- [Passage shown]:
This BINARY raster data format ( Band SeQuential Format) includes two files: an ASCII header file that describes the data ( orderfilename.hdr.txt ), and a "flat binary data file" that contains the data ( orderfilename.bsq ). This format is recommended for large raster data and satellite images.

EOS-WEBSTER offers several header files for using BSQ files with shareware or commercial software. If you are not certain about which header to use, we recommend you order your data with the generic header option. The generic header should contain all information you will need to understand the georeferencing of the data contained in your BSQ file.

- [Source data]:
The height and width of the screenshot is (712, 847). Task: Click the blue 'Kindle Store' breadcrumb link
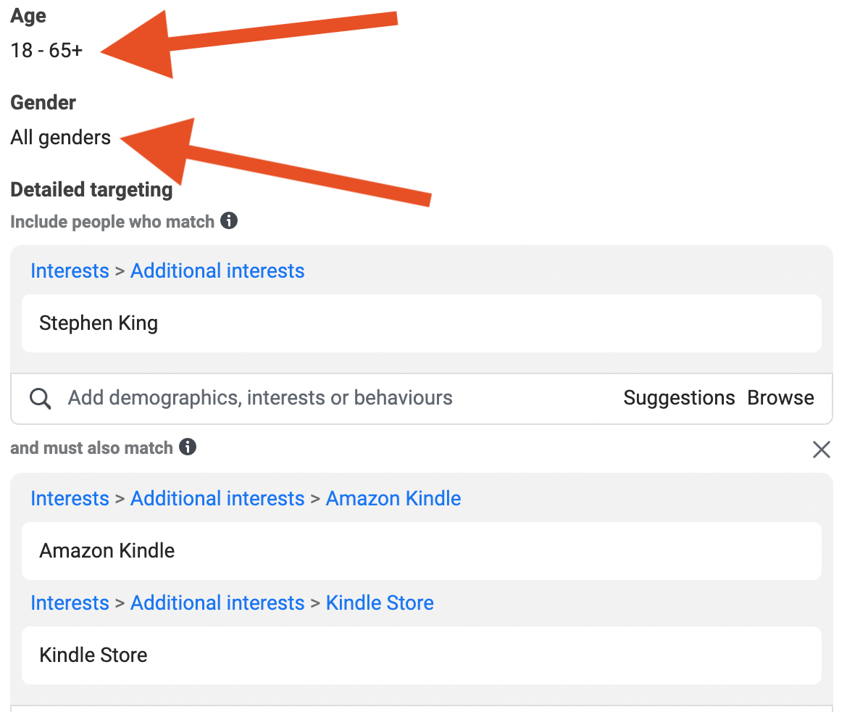[380, 603]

- [Problems]:
(a) Answer these about the passage on the BSQ raster format:
(i) What file extension does the flat binary data file use?
(ii) What kinds of data is this format recommended for?
(iii) Which header option is suggested for someone unsure which header to use?
(b) Carry on writing the passage on the BSQ raster format, picking up after its final sentence.
The listing has nothing to do with the passage on the BSQ raster format.

- [Answer set]:
(a)
(i) .bsq
(ii) Large raster data and satellite images
(iii) The generic header

(b)
Header files contain information about the dimensions of the image, the data type and format, and other pertinent information, including image projection parameters. The header file contains information needed to read the data file into a software package such as IDL/ENVI or Erdas/Imagine and many freeware image processing programs. Each line in the data file is followed immediately by the next line in the same band, until the entire band has been written. If there are multiple bands within the data file, the next complete band is written in the same way, until all bands have been written to the file. Bands may be spectral bands, as in satellite images, data quality or ancillary information, or in the case of time-series data, each "band" would represent a slice in time.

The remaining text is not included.